-------- Data records --------

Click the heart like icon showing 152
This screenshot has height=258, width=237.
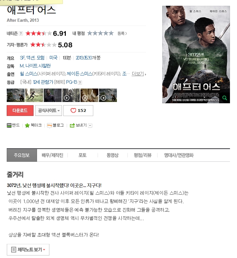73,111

--------
-------- Data records --------

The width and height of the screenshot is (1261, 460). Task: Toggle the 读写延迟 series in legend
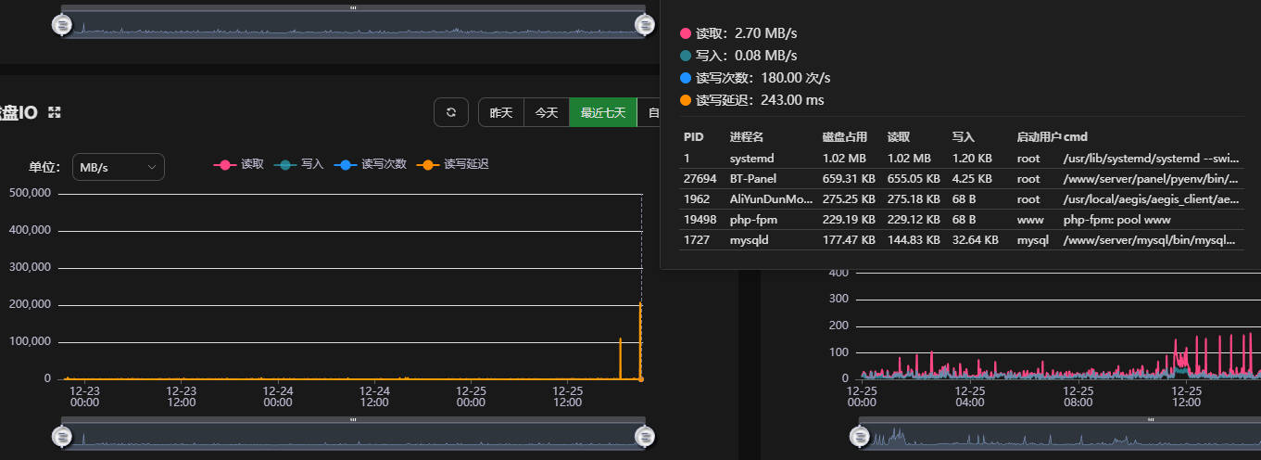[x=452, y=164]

--------
-------- Data records --------

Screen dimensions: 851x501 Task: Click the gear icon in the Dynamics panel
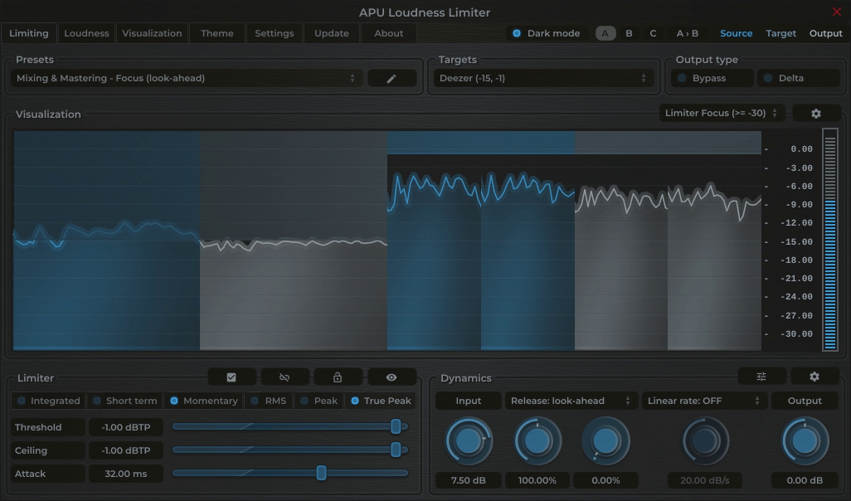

--------

The required output is a copy of each line in the records where the string "Click" occurs.

### Exercise answer
Click the heart like icon showing 152
Screen dimensions: 851x501 Task: Click the gear icon in the Dynamics panel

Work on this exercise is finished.